Es un principio, es un principio elemental de derecho público, que ningún puede comprometer a su país en actos de derecho internacional, si ese acto no cuenta con la aprobación del pueblo. Un representante de cualquier país no va a una reunión internacional por su propio derecho. Nadie tiene derecho por su propia cuenta a comprometer la conducta internacional de un país, y los que van sin representar a los países, a comprometer la conducta de los países, no comprometen tal conducta. Todo acto que se haga por encima de la voluntad soberana de los pueblos, es un acto nulo, carece de validez. Por tanto, la validez de la declaración de Costa Rica depende no de los cancilleres, depende de los pueblos, y al pueblo de Cuba no le pueden venir con el cuento de que esa declaración tenga validez, porque ellos dicen representar a los pueblos, ¡no!, a nosotros hay que probarnos que ese es el sentimiento de los pueblos (APLAUSOS). Y nosotros le pedimos al gobierno de Venezuela, al gobierno de Perú, al gobierno de Chile, al gobierno de Argentina, al gobierno de Brasil, al gobierno de Ecuador, al gobierno de Costa Rica; es decir, les pedimos, respetuosamente, a los gobiernos de América que convoquen a sus pueblos en asamblea general y les sometan la Declaración de Costa Rica (APLAUSOS). (DISCURSO PRONUNCIADO POR EL COMANDANTE FIDEL CASTRO RUZ, PRIMER MINISTRO DEL GOBIERNO REVOLUCIONARIO, EN LA MAGNA ASAMBLEA POPULAR CELEBRADA POR EL PUEBLO DE CUBA EN LA PLAZA DE LA REPUBLICA, EL 2 DE SEPTIEMBRE DE 1960).That theory was then meant to serve not just the Cuban context, but rather, the model for all (small) republic), or at least those who were seeking liberation from the constraints of an international system that from the perspective of the Cuban revolutionary government, were bound in dependency to a master state. "Y el que no reúna al pueblo, el que no reúna al pueblo, ¡ese no es demócrata!; el que no consulte al pueblo, ¡ese no es demócrata! ¡Para ser demócrata hay que consultar al pueblo! (EXCLAMACIONES DE: “¡Eso solo se da en Cuba!”)"(Ibid.) [An he who fails to gather together the people, he is not a democrat; he who does not consult the people, he is not a democrat; to be a democrat one has to consult the people. That only happens in Cuba!]. Notice here the intimate connection between mass assemblies and the guidance of the vanguard, already well developed, though not using the traditional discursive tropes of Soviet Leninism. . . yet.
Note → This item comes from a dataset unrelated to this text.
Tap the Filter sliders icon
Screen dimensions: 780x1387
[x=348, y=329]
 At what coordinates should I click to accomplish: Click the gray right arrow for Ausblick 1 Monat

[TRANS: It is a principle, it is an elementary principle of public law, that no state official can commit his country in acts of international law, if that act does not have the approval of the people. A representative of any country does not go to an international meeting in its own right. Nobody has the right on their own to compromise the international conduct of a country, and those who go without representing the countries, to compromise the behavior of the countries, do not commit such behavior. Any act that is done over the sovereign will of the people, is a null act, it lacks validity. Therefore, the validity of the declaration of Costa Rica does not depend on the will of the foreign ministers, it depends on the will of the people, and one cannot come to the Cuban people with the story that this declaration has any validity merely because they claim to represent the peoples, No! We have to prove to ourselves that this is the feeling of the people. (Applause) And we ask the government of Venezuela, the government of Peru, the government of Chile, the government of Argentina, the government of Brazil, the government of Ecuador, the government of Costa Rica; that is, we ask, respectfully, the governments of America to summon their peoples in a general assembly and submit to them the Declaration of Costa Rica. (Applause)].
The theory of voting in revolutionary governments.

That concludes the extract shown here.